Now a campaign to have it ditched has spread around the world.

The Glasgow 2014 Commonwealth Games begin on Wednesday 23 July with a ceremony at Celtic Park during which athletes will wear the parade uniform.

Expat Lorna Gillies backed the change.org petition "to stop the host nation being a laughing stock".

She said: "I'm a Scot living in Australia and this monstrosity of an outfit is an embarrassment to our nation.

"My Australian friends have had a good laugh at it, asking if it's actually a joke.

"They won't be the only other nation laughing.

"Change it and let our athletes wear an outfit they can feel pride in, not embarrassment."

Designer Ms Blackwood defended the uniform saying that "if everyone liked it, I wouldn't be doing my job."

But opponents have left comments including: "Brigadoon theme park comes to mind!"

Ross Laidlaw, of Kelso, said: "They are a complete waste of money.

"The only thing more ridiculous than the fancy dress costumes themselves is the refusal to accept there has been a huge mistake ."

Team Scotland parade uniform The bag worn across the shoulder is intended to represent a half saltire

Leigh Fox, from Nicosia in Cyprus, said: "I've never known a Scotsman to look bad in a kilt - until now!"

And Nick Bryant, of Cleland, Lanarkshire, said: "I'm English and I'm embarrassed by it! Who the hell thought of those colours?"
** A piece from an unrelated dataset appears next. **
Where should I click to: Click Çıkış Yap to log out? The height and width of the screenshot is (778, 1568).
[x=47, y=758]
The men's uniform which has sparked the controversy comprises a blue shirt while a flowing wrap-around dress has been designed for the women.

A shawl-like wrap and stone-coloured leather bag complete the women's uniform, the latter worn diagonally across the front like one half of the St Andrew's Cross.
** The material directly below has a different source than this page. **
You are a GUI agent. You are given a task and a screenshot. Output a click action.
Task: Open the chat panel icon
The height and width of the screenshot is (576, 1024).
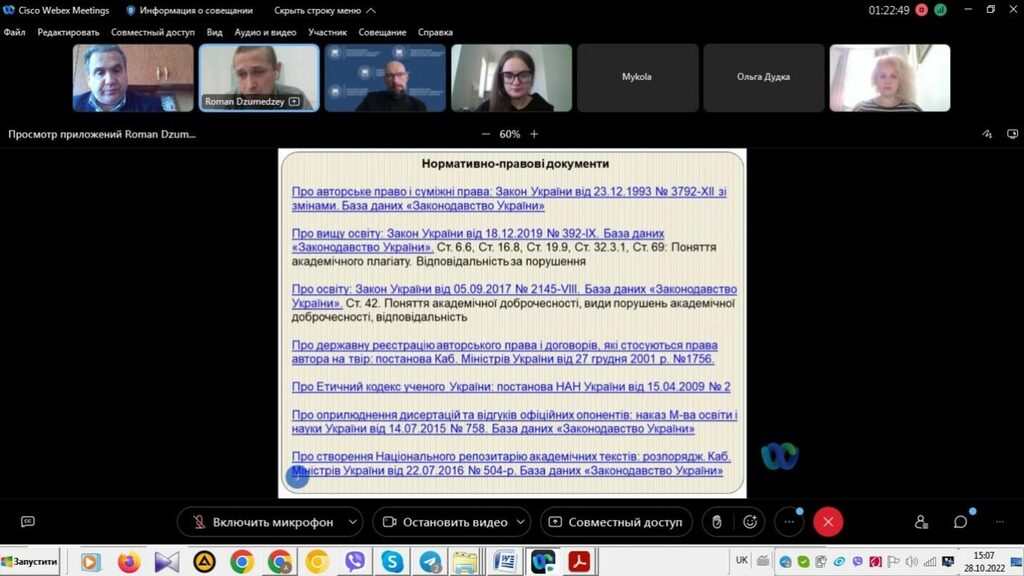click(x=960, y=522)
They were produced by House of Edgar at Keith in Moray.

Hundreds of Team Scotland athletes were in Stirling for the final Team Camp when the outfits were revealed, with pictures being beamed around the world.

Yuseff Ghafor, of Carnoustie, Angus, signed the protest petition within hours of it being launched.
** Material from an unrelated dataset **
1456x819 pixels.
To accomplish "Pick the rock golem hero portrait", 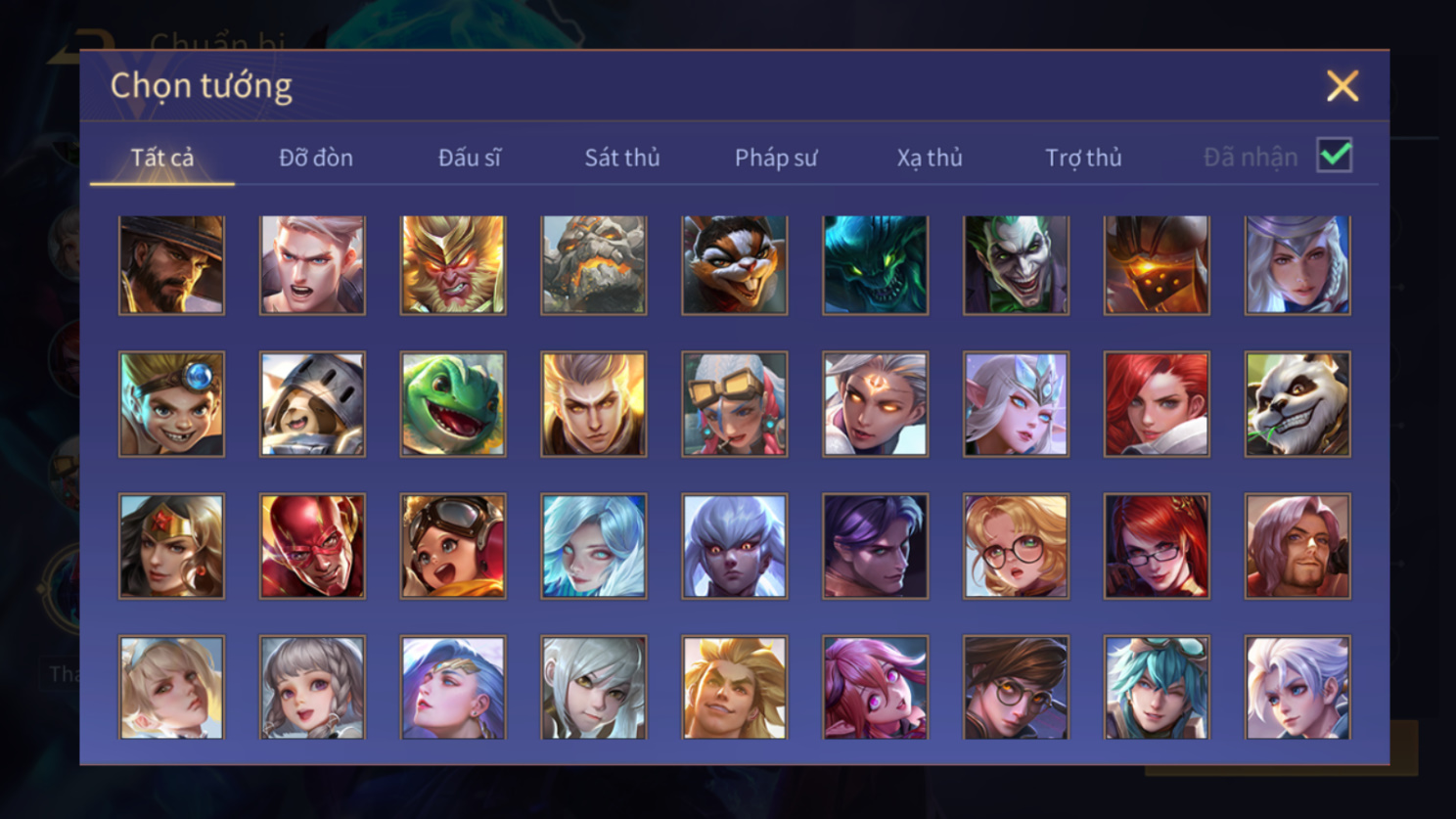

He said: "It's an embarrassing representation of a proud nation."

Rhona Robertson, of Perth, added: "This uniform makes a mockery of our team.

"It's dated-looking and garish in the extreme."

Scott Bowie, of Santa Tomas, California, said: "This colour scheme is sickly. The women look like wee grannies, not athletes."

Some of the athletes taking part in the Games have backed the uniform.

Cyclist Charline Joine said: "It's refreshing and a definite surprise. I was expecting a kilt, but love the fact the girls are in dresses this time as it's more feminine and it's still got the blue of Scotland in it."